Task to carry out: Return each line of the data below that contains the string "filter".

Pixel coordinate grounding data
━━━━━━━━━━━━━━━━━━━━

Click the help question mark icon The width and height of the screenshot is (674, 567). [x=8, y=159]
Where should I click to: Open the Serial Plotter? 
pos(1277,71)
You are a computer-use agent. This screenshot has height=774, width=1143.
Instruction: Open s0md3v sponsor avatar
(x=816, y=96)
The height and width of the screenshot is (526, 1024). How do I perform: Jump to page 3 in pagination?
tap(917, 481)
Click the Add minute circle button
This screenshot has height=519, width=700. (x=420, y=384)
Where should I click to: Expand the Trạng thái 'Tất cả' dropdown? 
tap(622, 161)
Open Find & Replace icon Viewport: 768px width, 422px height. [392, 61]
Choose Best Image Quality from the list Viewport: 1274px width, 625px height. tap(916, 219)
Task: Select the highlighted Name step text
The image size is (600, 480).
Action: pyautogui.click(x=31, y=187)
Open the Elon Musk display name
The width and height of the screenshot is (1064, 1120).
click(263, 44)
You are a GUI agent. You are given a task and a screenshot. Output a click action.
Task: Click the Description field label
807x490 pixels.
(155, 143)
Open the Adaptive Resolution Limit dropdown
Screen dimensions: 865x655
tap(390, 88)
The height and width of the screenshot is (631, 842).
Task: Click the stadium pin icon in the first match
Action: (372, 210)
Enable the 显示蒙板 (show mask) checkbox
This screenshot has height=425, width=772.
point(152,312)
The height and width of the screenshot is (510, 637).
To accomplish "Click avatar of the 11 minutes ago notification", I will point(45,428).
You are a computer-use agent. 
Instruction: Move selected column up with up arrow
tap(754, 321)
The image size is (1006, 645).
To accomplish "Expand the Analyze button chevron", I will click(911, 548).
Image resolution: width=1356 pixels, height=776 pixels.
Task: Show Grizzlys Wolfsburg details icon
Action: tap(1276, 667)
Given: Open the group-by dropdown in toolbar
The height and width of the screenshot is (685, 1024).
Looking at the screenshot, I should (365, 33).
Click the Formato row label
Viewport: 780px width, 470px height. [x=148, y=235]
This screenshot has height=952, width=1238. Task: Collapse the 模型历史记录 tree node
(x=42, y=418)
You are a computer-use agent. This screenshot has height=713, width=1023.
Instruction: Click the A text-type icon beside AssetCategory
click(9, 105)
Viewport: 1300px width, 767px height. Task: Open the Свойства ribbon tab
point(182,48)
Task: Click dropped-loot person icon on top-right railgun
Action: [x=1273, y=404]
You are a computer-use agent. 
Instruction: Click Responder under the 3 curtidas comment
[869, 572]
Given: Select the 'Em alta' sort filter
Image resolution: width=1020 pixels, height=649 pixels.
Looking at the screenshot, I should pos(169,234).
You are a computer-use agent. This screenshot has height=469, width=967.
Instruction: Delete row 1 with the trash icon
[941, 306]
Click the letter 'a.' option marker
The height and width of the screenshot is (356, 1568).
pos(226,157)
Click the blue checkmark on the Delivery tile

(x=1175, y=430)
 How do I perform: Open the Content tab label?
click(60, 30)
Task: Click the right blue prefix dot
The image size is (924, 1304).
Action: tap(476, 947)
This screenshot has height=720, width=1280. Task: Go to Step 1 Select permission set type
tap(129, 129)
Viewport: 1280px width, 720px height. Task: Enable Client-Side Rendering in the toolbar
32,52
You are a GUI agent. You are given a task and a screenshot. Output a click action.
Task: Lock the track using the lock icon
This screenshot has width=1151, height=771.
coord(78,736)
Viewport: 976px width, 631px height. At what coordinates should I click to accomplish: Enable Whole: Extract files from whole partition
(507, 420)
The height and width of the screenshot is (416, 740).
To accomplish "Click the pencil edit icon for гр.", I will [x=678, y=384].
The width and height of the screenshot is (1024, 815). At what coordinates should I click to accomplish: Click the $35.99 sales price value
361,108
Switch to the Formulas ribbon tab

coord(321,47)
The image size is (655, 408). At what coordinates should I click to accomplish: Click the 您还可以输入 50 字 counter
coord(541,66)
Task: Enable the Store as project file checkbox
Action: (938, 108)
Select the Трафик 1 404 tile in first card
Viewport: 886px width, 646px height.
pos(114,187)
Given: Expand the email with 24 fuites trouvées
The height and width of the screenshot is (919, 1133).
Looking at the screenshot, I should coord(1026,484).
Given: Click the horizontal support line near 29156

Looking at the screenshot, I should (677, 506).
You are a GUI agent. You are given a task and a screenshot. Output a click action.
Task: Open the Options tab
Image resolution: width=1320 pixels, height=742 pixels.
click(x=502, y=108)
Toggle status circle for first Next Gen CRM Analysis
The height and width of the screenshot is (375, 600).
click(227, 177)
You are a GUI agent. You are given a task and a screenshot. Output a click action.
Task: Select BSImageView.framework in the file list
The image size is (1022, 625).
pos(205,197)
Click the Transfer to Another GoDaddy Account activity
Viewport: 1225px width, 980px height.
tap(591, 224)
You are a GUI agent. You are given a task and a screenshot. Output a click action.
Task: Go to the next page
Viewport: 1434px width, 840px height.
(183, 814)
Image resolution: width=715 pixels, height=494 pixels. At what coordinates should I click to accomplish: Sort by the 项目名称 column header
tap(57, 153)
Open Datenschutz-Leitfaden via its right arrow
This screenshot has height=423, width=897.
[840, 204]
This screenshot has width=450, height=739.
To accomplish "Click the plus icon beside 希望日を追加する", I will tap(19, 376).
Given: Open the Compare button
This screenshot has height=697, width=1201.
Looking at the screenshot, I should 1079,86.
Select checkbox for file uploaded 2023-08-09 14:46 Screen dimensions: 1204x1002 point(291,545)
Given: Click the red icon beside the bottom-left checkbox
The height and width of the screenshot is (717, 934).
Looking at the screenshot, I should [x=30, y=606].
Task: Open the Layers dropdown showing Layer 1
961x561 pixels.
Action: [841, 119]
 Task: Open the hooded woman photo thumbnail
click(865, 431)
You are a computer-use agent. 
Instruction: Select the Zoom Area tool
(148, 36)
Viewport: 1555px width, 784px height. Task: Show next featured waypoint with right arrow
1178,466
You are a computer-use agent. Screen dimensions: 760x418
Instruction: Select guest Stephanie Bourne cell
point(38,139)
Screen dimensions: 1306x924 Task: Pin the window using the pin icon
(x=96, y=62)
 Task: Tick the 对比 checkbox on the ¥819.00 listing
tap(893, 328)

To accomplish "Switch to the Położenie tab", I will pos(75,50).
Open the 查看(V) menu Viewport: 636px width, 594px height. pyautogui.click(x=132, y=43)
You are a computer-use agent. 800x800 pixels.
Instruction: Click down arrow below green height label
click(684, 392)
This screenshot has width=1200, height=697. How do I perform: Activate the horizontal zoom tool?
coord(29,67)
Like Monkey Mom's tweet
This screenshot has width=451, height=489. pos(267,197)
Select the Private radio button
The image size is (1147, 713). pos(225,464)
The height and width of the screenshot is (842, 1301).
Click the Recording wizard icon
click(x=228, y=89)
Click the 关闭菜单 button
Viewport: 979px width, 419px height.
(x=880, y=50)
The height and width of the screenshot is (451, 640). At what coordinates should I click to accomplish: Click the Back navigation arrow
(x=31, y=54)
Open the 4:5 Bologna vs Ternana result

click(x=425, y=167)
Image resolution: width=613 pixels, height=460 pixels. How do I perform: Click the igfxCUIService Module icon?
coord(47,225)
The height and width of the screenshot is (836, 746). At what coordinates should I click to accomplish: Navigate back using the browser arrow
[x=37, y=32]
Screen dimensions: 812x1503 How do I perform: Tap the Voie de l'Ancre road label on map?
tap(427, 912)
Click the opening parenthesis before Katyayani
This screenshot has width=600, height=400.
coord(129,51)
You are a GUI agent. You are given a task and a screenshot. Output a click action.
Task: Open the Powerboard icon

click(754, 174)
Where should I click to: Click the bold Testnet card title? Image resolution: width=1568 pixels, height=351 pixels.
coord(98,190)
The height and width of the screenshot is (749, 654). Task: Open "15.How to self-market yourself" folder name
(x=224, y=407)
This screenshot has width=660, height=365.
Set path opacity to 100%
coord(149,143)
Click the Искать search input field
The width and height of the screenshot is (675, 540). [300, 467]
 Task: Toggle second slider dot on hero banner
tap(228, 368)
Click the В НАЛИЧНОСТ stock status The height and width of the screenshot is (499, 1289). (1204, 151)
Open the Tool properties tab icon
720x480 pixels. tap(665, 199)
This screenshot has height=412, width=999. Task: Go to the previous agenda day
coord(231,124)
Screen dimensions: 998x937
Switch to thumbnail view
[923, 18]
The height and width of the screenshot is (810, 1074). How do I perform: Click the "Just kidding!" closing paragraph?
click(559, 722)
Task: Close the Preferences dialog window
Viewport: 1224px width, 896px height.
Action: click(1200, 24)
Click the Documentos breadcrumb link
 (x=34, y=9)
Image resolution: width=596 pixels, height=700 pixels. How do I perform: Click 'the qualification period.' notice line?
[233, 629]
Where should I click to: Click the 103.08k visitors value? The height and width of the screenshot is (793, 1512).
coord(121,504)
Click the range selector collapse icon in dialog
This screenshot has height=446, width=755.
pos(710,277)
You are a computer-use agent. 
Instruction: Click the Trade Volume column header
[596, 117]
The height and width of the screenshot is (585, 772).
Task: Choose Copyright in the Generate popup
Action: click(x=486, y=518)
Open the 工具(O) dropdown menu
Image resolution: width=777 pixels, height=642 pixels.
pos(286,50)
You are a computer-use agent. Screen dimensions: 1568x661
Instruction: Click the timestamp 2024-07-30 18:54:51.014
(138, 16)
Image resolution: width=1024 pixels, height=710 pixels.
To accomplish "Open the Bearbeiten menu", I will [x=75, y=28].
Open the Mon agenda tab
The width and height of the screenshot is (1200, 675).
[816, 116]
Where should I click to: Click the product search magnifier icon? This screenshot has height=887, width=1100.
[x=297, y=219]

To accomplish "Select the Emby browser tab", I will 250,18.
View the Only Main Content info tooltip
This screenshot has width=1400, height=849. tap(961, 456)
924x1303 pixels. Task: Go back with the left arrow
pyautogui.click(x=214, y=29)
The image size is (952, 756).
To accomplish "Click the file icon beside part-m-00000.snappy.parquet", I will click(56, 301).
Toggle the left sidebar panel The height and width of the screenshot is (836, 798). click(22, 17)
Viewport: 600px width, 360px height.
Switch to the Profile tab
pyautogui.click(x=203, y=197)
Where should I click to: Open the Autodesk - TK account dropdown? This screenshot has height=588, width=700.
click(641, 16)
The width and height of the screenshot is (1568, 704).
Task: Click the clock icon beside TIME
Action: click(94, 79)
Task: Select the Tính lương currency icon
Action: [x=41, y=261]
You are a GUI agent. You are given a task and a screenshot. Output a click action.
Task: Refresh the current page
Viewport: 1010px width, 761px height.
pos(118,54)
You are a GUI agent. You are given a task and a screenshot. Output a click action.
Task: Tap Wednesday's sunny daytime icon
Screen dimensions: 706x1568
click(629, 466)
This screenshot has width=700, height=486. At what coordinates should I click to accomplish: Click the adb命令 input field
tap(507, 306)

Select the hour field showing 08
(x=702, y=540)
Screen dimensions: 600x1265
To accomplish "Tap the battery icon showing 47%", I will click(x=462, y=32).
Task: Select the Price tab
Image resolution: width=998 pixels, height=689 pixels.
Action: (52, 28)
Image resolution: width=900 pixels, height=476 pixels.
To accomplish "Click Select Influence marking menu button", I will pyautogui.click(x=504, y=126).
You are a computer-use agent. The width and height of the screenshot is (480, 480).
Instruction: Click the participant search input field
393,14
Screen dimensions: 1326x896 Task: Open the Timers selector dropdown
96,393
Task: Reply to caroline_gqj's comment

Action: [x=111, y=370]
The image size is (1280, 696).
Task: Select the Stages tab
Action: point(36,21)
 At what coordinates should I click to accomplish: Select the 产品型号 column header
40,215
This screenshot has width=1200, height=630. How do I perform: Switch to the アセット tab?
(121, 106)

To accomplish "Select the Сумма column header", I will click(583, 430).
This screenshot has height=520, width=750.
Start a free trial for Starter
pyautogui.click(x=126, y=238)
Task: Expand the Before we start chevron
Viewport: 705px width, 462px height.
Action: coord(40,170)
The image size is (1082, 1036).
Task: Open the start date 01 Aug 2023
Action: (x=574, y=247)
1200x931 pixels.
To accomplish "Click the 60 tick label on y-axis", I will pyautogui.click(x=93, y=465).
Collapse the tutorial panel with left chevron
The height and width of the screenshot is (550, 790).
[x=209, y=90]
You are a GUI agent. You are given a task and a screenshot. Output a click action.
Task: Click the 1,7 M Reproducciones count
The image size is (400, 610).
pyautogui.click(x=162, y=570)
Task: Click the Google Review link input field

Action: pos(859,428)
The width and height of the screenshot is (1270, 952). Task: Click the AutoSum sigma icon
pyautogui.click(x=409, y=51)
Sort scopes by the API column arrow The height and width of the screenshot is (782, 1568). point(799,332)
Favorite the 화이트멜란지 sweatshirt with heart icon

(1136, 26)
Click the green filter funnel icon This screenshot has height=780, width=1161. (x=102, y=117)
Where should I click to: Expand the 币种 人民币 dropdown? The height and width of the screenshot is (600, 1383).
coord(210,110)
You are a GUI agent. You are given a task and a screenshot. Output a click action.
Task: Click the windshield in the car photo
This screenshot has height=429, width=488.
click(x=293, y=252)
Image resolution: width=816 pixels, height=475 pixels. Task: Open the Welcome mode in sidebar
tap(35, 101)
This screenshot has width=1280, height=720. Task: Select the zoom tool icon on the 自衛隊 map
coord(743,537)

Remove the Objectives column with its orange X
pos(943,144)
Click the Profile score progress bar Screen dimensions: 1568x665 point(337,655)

━━━━━━━━━━━━━━━━━━━━

Your response:
Given: Select the 'Em alta' sort filter
Click the green filter funnel icon This screenshot has height=780, width=1161. (x=102, y=117)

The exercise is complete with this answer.